Matthew Alan Lehigh, 31, received a sentence of 37 months in jail followed by three years of supervised release after pleading guilty in June to one felony count of violating the Hate Crimes Prevention Act and a second felony violation for vehicular assault on the two women in 2022. Lehigh used his car to attack multiple people he perceived to be gay or allies, and also admitted to destroying a Pride flag.
Lehigh reportedly suffered from acute mental health issues at the time of the attacks.
“I don’t have too much to say other than just my regret and my great gratitude that things didn’t end up worse than they did,” Lehigh said in court on Thursday according to the AP.
According to a press release from the Department of Justice, Lehigh used anti-LGBTQ+ slurs while punching and threatening to stab a transgender library employee at the Boise Public Library Main Branch in downtown Boise on October 8, 2022. When confronted by a security guard, he fled to a car and “suddenly accelerated it toward the guard, intending to collide with him.” The guard “narrowly escaped” injury by jumping behind a concrete barricade.

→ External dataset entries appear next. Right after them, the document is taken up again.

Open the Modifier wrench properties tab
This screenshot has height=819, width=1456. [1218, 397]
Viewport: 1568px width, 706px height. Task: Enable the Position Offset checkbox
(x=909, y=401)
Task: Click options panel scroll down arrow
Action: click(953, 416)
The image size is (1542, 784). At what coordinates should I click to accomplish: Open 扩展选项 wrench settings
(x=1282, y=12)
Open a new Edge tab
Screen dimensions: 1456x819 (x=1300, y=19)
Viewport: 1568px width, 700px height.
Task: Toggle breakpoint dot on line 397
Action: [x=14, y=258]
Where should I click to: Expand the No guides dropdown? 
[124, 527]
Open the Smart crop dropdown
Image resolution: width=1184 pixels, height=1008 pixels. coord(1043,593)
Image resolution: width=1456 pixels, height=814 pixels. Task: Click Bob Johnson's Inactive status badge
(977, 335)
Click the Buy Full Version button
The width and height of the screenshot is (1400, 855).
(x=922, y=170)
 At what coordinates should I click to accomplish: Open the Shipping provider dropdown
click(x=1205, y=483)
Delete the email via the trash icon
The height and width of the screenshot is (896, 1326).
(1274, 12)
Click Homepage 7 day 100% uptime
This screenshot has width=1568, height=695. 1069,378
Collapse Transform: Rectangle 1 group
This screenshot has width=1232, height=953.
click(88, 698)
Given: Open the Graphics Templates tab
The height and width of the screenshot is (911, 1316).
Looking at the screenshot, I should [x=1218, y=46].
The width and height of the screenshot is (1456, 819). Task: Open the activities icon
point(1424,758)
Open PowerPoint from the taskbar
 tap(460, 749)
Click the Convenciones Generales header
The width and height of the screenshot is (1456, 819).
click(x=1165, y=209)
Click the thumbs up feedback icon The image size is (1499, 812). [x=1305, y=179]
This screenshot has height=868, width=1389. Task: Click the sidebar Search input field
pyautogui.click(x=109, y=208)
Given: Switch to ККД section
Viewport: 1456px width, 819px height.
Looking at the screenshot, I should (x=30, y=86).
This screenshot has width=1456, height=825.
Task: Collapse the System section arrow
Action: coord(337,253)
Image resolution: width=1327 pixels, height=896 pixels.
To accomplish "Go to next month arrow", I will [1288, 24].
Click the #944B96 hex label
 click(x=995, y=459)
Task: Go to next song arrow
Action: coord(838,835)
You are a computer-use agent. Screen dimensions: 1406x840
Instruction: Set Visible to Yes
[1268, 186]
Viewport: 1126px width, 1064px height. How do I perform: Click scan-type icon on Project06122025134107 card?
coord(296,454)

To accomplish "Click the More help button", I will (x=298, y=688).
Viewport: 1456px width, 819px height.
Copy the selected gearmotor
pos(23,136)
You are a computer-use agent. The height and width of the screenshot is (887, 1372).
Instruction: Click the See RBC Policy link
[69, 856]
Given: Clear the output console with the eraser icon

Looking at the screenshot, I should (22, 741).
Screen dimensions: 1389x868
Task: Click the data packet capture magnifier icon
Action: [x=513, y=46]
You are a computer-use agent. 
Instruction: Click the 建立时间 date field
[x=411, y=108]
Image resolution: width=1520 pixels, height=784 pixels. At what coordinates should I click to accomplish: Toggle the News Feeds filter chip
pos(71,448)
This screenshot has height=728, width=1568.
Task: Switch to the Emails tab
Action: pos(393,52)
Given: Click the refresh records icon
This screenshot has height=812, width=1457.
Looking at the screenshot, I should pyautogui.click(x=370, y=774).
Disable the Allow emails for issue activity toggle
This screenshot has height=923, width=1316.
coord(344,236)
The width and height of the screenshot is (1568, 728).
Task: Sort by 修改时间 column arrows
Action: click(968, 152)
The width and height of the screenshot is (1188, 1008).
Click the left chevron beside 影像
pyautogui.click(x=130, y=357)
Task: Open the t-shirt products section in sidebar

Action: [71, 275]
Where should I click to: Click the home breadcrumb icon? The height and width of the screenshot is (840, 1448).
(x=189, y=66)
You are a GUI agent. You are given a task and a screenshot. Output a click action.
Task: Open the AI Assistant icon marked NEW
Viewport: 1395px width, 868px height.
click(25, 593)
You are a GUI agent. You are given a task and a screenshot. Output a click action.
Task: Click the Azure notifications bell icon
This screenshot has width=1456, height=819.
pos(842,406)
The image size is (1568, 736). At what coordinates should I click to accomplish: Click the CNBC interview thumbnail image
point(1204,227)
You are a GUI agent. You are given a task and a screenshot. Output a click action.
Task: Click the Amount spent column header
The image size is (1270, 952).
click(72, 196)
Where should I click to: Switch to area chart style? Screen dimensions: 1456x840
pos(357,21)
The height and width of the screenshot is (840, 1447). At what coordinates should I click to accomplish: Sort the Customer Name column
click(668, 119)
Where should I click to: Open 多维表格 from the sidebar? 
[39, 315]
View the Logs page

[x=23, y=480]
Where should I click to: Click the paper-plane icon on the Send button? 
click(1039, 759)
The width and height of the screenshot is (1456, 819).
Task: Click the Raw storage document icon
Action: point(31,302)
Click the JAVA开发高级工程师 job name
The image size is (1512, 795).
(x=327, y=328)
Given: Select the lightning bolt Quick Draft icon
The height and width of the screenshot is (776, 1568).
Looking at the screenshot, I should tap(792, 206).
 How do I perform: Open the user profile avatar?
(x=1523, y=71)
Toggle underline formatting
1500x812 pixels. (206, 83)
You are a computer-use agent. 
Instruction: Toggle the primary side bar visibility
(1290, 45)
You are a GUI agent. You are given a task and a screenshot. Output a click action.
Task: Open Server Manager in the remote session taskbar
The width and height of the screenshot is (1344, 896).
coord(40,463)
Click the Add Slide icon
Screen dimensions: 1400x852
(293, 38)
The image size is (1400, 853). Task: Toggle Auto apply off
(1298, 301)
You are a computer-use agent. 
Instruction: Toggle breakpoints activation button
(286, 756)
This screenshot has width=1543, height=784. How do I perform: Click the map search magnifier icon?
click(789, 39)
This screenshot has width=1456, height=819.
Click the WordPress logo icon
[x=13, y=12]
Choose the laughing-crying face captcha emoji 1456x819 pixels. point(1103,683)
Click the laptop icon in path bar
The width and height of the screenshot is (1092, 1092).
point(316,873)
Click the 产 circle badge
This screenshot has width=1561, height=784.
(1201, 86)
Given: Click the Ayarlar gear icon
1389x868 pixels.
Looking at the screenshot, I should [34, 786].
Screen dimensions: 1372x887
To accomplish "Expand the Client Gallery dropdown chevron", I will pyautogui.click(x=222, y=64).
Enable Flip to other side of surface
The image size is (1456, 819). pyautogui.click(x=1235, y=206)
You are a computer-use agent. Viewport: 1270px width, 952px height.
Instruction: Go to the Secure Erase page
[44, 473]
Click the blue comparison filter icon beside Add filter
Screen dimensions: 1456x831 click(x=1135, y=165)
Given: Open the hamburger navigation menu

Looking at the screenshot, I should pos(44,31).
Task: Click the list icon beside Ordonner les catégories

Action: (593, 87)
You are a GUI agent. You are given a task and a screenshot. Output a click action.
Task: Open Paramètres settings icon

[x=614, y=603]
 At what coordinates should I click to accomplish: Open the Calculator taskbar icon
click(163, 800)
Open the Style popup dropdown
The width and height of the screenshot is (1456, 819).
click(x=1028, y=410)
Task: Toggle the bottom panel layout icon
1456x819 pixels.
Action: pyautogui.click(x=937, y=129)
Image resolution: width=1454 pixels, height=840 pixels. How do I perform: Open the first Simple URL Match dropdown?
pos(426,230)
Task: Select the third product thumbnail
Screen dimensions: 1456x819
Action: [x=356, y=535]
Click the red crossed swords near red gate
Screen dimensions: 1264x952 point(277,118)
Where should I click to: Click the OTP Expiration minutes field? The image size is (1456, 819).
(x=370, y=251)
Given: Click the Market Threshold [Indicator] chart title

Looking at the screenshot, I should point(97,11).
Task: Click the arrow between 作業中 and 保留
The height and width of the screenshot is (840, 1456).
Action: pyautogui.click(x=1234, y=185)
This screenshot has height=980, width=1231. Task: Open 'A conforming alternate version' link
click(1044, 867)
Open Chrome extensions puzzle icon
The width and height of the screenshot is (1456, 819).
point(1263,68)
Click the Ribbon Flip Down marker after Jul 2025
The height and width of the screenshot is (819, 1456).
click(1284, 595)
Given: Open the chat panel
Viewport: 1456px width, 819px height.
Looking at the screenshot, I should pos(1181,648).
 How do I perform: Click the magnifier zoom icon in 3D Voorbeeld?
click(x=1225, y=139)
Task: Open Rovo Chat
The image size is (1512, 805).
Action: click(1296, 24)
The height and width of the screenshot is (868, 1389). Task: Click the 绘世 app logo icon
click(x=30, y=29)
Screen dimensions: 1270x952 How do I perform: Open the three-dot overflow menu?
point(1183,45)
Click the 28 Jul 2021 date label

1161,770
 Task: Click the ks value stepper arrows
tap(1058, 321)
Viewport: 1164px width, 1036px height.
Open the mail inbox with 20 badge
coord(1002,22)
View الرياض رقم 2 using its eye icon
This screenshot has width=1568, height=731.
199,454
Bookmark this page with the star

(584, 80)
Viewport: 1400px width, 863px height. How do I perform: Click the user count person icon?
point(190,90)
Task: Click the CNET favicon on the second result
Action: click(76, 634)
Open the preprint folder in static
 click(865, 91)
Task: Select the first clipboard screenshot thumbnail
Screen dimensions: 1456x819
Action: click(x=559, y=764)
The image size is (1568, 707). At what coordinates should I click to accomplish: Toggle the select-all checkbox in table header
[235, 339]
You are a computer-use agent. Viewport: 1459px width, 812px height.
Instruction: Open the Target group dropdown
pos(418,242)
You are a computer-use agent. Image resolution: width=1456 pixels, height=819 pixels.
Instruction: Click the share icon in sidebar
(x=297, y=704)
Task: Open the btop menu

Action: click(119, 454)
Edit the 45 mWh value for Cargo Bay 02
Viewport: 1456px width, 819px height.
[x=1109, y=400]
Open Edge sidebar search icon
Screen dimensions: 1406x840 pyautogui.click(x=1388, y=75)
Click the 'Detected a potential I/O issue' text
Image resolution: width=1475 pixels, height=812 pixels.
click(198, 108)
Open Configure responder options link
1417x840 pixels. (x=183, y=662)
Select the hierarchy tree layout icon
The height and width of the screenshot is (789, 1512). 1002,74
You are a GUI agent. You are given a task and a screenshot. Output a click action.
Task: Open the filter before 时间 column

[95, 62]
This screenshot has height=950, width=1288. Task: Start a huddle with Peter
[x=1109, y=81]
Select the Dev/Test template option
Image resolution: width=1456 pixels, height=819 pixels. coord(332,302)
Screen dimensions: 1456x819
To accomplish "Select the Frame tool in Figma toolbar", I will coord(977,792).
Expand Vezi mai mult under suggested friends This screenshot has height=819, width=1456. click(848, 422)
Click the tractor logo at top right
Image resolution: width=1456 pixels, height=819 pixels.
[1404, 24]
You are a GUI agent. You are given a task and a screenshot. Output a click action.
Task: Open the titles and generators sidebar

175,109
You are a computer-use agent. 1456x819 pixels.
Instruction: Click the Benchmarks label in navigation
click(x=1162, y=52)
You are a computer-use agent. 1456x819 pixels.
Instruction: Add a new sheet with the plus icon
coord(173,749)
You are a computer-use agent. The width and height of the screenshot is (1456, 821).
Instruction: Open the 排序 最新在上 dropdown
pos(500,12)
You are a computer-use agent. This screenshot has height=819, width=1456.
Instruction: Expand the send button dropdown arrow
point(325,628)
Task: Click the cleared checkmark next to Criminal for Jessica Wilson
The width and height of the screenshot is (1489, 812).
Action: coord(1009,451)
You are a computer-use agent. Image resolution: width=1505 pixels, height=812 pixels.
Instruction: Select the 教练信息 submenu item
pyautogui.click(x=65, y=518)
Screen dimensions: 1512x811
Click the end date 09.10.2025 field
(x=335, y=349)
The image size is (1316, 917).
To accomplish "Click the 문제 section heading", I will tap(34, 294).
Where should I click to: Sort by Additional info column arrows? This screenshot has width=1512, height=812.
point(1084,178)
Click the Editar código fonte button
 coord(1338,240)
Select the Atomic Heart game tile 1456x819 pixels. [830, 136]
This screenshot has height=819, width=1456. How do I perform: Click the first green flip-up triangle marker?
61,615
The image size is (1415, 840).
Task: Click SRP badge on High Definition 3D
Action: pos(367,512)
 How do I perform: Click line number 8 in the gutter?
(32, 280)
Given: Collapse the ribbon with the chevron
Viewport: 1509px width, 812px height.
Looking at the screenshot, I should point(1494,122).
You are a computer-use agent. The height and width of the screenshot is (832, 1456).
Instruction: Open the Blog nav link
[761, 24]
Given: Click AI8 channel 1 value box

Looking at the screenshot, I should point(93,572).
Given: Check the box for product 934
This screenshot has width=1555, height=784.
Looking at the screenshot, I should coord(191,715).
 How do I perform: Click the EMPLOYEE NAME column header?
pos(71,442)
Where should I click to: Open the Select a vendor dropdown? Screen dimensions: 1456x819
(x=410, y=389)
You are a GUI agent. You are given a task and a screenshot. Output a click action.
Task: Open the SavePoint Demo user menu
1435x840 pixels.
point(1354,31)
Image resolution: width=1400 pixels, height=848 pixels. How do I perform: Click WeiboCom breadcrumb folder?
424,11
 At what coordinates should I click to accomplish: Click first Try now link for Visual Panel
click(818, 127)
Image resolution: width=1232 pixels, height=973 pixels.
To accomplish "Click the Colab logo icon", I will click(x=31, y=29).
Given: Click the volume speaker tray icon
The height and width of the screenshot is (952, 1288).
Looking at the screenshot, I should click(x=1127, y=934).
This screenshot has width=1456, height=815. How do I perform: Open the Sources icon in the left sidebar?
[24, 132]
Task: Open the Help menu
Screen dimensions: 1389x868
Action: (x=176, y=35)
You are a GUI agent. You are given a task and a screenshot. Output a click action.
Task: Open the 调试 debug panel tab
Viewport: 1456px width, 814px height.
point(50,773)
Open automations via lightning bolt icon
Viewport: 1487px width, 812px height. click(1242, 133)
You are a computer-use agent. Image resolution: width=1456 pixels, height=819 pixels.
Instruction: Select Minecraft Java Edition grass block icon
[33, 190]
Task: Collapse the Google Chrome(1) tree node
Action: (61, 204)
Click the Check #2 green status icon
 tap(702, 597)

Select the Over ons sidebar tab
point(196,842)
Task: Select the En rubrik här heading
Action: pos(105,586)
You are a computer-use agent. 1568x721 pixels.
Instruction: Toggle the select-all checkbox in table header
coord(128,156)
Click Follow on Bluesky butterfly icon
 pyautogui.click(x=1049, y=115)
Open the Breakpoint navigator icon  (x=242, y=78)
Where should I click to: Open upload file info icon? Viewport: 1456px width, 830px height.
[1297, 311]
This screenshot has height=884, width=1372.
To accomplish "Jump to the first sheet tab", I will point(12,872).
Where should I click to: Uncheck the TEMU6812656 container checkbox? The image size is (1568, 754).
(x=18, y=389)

Lehigh used his car as an intended weapon again four days later in a Boise parking lot on October 12. He saw two women he perceived to be lesbians and yelled “threats and slurs” at the pair before he “suddenly accelerated his car toward the women, intending to collide with them.” The two women also narrowly avoided Lehigh’s oncoming car, which struck another vehicle “at significant speed.”
“The fear I felt that day is unparalleled by any other event in my life,” one of the two women, Vegas Shegrud, told the AP.
Shegrud said the attack left her struggling with her mental health and led her to drop out of school.
Lehigh also admitted responsibility for setting fire to a rainbow-striped Pride flag in North Boise on October 4, breaking windows at a building jointly occupied by an LGBTQI+ community organization and religious congregation, and punching a grocery store customer after using an anti-LGBTQ+ slur.
“The defendant went on a week-long crime spree to intimidate and harm members of the LGBTQ+ community in Boise,” Luis Quesada, assistant director of the FBI’s Criminal Investigative Division, said in a statement. “Today’s sentence shows that the FBI and our law enforcement partners stand together against hate and will work to protect communities everywhere from bias-motivated attacks.”
“The defendant’s crime spree not only endangered and terrified his victims but damaged an entire community’s sense of safety in their city,” Kristen Clarke, the assistant attorney general of the DOJ’s Civil Rights Division, said in a statement. “We recognize the very real threats and acts of violence faced by the LGBTQI+ community and are determined to use every tool available to preserve the life, safety and dignity of this community.”
Prior to his indictment on federal hate crime charges, Lehigh faced state charges for the attacks. Lehigh was not charged with a hate crime charge by the state, though, because Idaho state law does not include sexual orientation as a determining factor. A federal jury indicted him on two hate crime charges on January 12 of this year, and the case moved to the federal courts.